1. Gegenwärtig ist keine Gruppenverfolgung (mehr) der Yeziden im Irak in der Provinz Ninive anzunehmen.

2. Gegenwärtig sprechen im Fall einer Vorverfolgung durch den IS in der Provinz Ninive grundsätzlich stichhaltige Gründe dagegen, dass Kläger erneut von solcher Verfolgung oder einem solchen Schaden bedroht sind.

3. Gegenwärtig ist eine ernsthafte individuelle Bedrohung des Lebens oder der Unversehrtheit einer Zivilperson infolge wilkürlicher Gewalt im Rahmen eines internationalen oder innerstaatlichen bewaffneten Konflikts in der Provinz Ninive nicht anzunehmen.

4. Für Asylsuchende aus der Provinz Ninive ohne inländische Fluchtalternative bzw. Familienangehörige in anderen Landesteilen ist gegenwärtig ein Abschiebungsverbot nach § 60 Abs. 5 AufenthG i.V.m Art. 3 EMRK festzustellen.

 
Tenor:

Die Beklagte wird unter Aufhebung der Ziffern 3 bis 5 des Bescheides des Bundesamtes für Migration und Flüchtlinge vom 12. September 2018 verpflichtet, in der Person des Klägers ein Abschiebungsverbot hinsichtlich Irak gemäß § 60 Abs. 5 des Aufenthaltsgesetzes festzustellen.
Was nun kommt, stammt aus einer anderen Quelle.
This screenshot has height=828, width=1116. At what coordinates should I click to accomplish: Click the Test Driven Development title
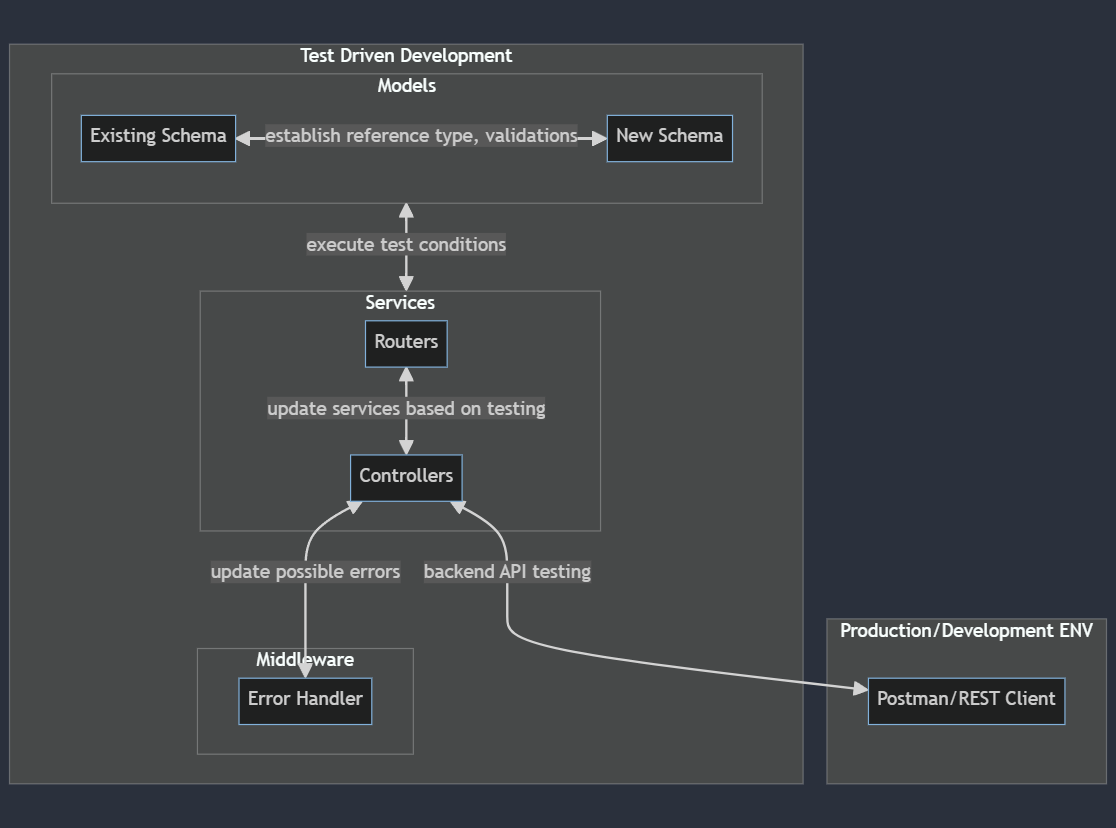(x=405, y=56)
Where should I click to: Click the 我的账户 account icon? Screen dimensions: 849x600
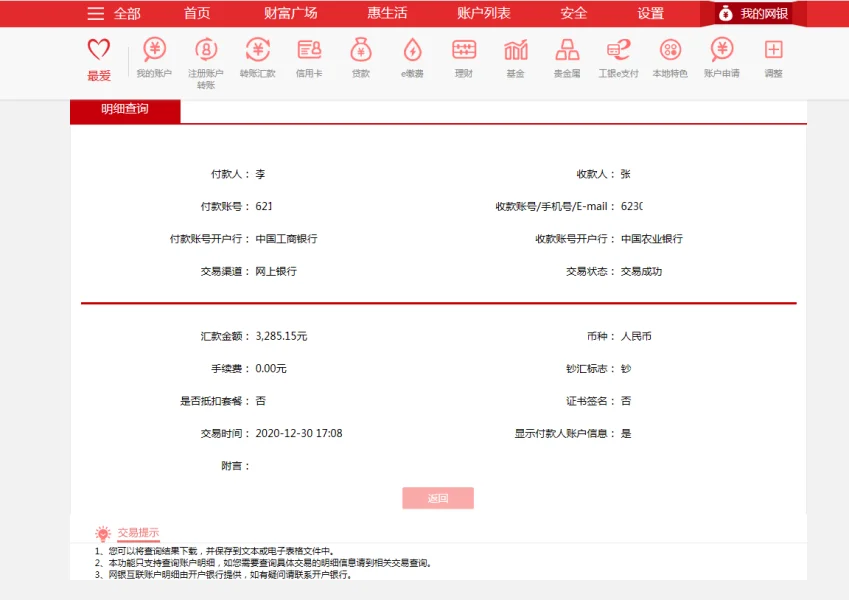click(154, 50)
Im Übrigen wird die Klage abgewiesen.

Der Kläger trägt 2/3 und die Beklagte trägt 1/3 der Kosten des gerichtskostenfreien Verfahrens.

Das Urteil ist wegen der Kosten vorläufig vollstreckbar. Der jeweilige Vollstreckungsschuldner darf die Vollstreckung durch Sicherheitsleistung in Höhe von 110 Prozent des jeweils aufgrund des Urteils vollstreckbaren Betrages abwenden, wenn nicht der jeweilige Vollstreckungsgläubiger vor der Vollstreckung Sicherheit in Höhe von 110 Prozent des jeweils zu vollstreckenden Betrages leistet.